04.04.2013 23:20
    Поделиться

    Умер замредактора "РГ - Неделя" Игорь Могила (Царев)

    Фамилия у нашего Игоря была Могила. Он как редактор иногда шутил, когда мы приносили ему "горбатые" заметки:

    - Вот я вас сейчас исправлю!

    А сейчас уже ничего не исправить. Его не стало. Он умер прямо на рабочем месте, у компьютера, составляя планы на следующий номер "Российской газеты". Сердце…

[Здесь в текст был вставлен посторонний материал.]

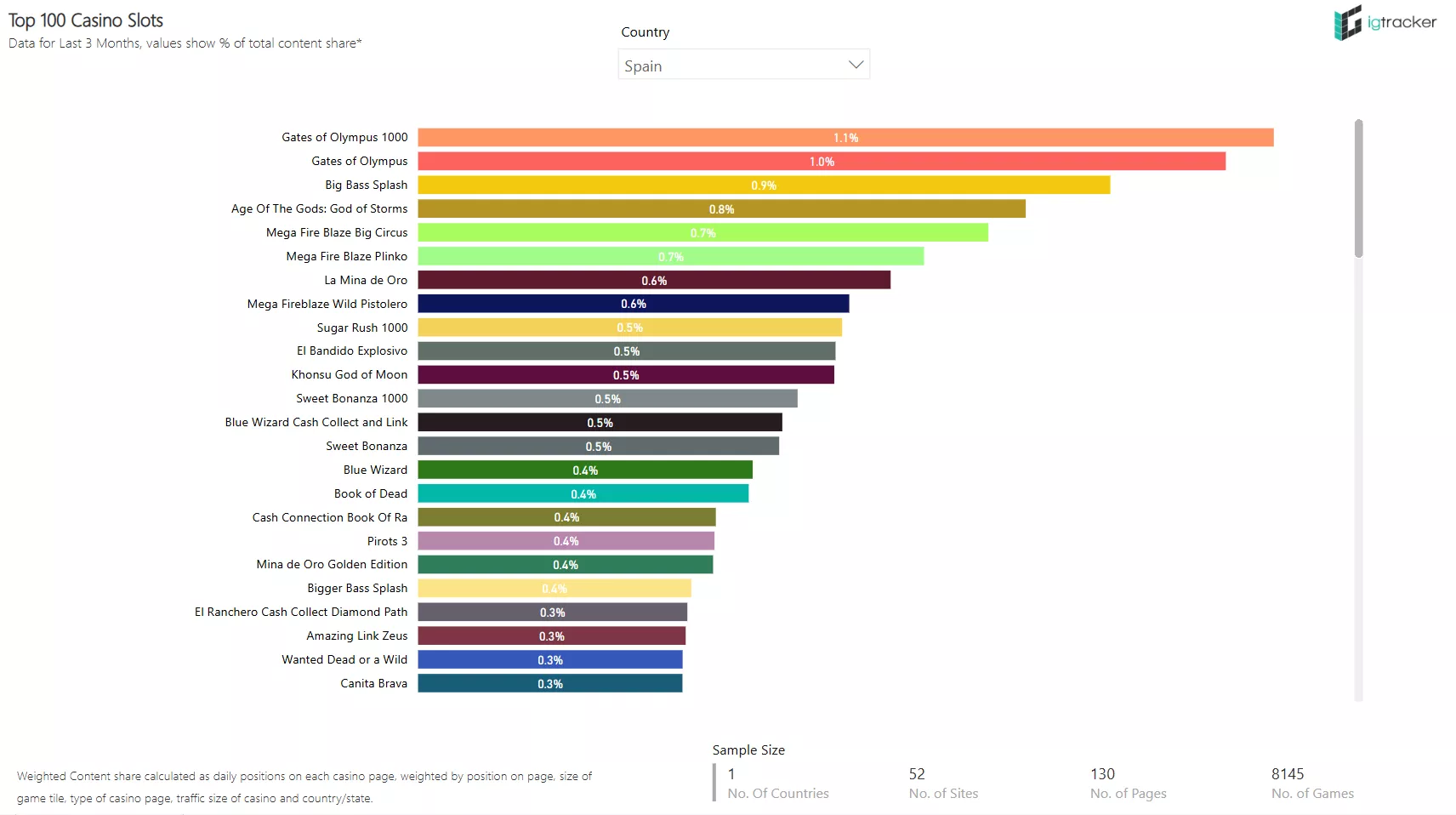
Task: Open the Country dropdown chevron
Action: coord(856,65)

    Игорь родился в Приморском крае. После института работал инженером-конструктором. Потом журналистика. "Московский комсомолец", газета "Труд". Там он прошел путь от корреспондента до ответственного секретаря. У нас он уже стал заместителем шеф-редактора "Российской газеты - Неделя". И писал стихи. Хорошие стихи. Две недели назад Игорь, публиковавший свои стихи под псевдонимом Игорь Царев, получил премию "Поэт года". Мы бурно поздравляли и тайно гордились, что работаем бок о бок с гением. А он только мягко улыбался, готовый всегда прийти на помощь. Добрый, умный Игорь.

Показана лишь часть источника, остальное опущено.